EDAR is mainly known for its role during development, especially in controlling the number, size, and morphogenesis of placodes giving rise to ectodermal organs [6, 7]. EDAR expression was long correlated with placodal cells fate, and it was shown more recently that it does so by promoting the centripetal migration of cells forming the placode [31, 32]. Although most of EDAR-mediated effects have been shown to result from NF-κB activation in response to Eda-A1 binding, its dependence receptor function could also serve during placode formation and expansion. For example, this dependence receptor function could act at the placode boundary, eliminating cells with a placodal fate (e.g., expressing EDAR) but located in an incorrect position regarding the source of ligand. In line with a receptor-dependent function in vivo, apoptosis is elevated in the tabby mutant mice, in which the Eda ligand is absent . Together, these observations envision of a potential fine-tuning role of the dependence receptor function of EDAR during the development of ectodermal organs.

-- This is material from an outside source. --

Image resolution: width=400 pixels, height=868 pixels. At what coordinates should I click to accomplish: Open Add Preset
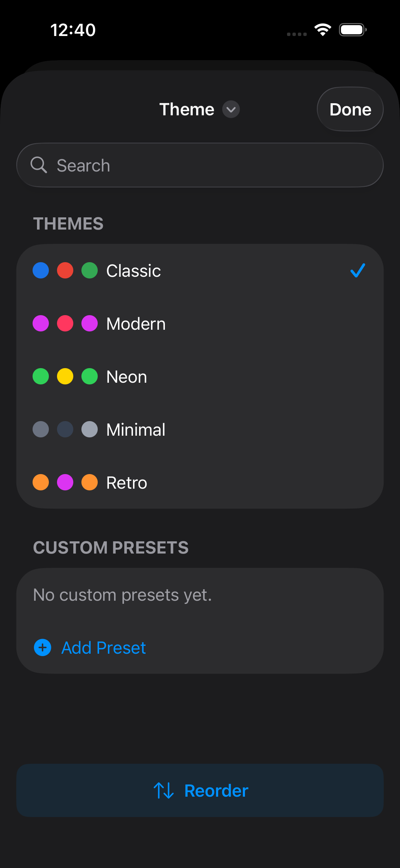(x=103, y=647)
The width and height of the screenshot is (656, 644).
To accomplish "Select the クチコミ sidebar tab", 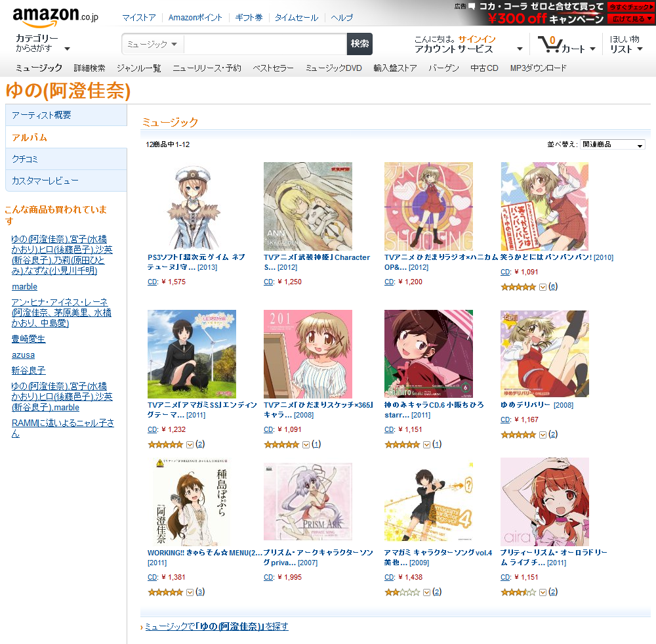I will 66,159.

Besides its physiological roles, we also provide evidence that EDAR may be considered as a new tumor suppressor. Its expression appears altered qualitatively and/or quantitatively in human biopsies, and these alterations likely result in apoptosis silencing. Death receptors have been generally considered as guardians against tumorigenesis . Impaired expression or function of death receptors was shown to confer an oncogenic advantage to tumor cells [35,36,37]. Loss of TRAIL-R in mice is notably associated with an increase propensity to tumor initiation/progression in some tissues [38, 39]. However, our data support the fact that EDAR may act as tumor suppressor in a rather distinct manner as tumor cell death induction is induced by ligand withdrawal rather than ligand engagement. Accordingly, whereas loss of TRAIL favors tumorigenesis in mice , it is expected that the loss of Eda-A1 should have the opposite effect. Similarly to other dependence receptors ligands [41,42,43,44], upregulation of Eda-A1 could be envisaged as a selective advantage for tumor growth. Its oncogenic activity could result both from inhibition of cell death induced by unbound EDAR and from genes activation via classical signaling: it is worth mentionning, for example, that the chemokines CXCL10 and CXCL11, which are activated by the pair EDAR/Eda-A1 via NF-κB, have been shown to play an oncogenic role in melanoma [45,46,47,48]. Future works will have to investigate whether Eda-A1 is indeed gained in some cancers and whether it may be worth considering therapeutic approaches aiming at inhibiting its interaction with EDAR.
Material and methods
Patients and RNA samples
Naevi (n = 30) and primary melanoma (n = 26) biopsies were collected by the Dermatology Department of the Hospices Civils de Lyon (France). Tissues banking and researches conducted were performed according to national ethical guidelines. Anatomopathologic characterization of samples was made according to standard international recommendations by Dr S. Dalle. Four sections of 10μm in thickness were taken from each paraffin-embedded block, deparaffinized, and each sample was retrieved in a 2 mL collection tube. Tissues were then lysed in 200 µL of ATL buffer (Qiagen) with 2 µL Proteinase K (Roche). 1 mL of Trizol (Life Technologies) was then added to isolate total RNA, before classical purification using 200 µL chloroform and 500 µL isopropanol with 1 µL of Glycoblue (ThermoFisher). After washing in ethanol 75%, digestion of contaminant genomic DNA was performed 1 h at 37°C by resuspending the nucleic acid pellets in 15 µL of 1× buffer containing 0.25 µL of 100 mM DTT, 2 µL of 1 M DNase and 1 µL of RNAsine. A new step of precipitation by isopropanol/ethanol was then performed again to eliminate DNase and RNA samples were frozen (-80°C) before use.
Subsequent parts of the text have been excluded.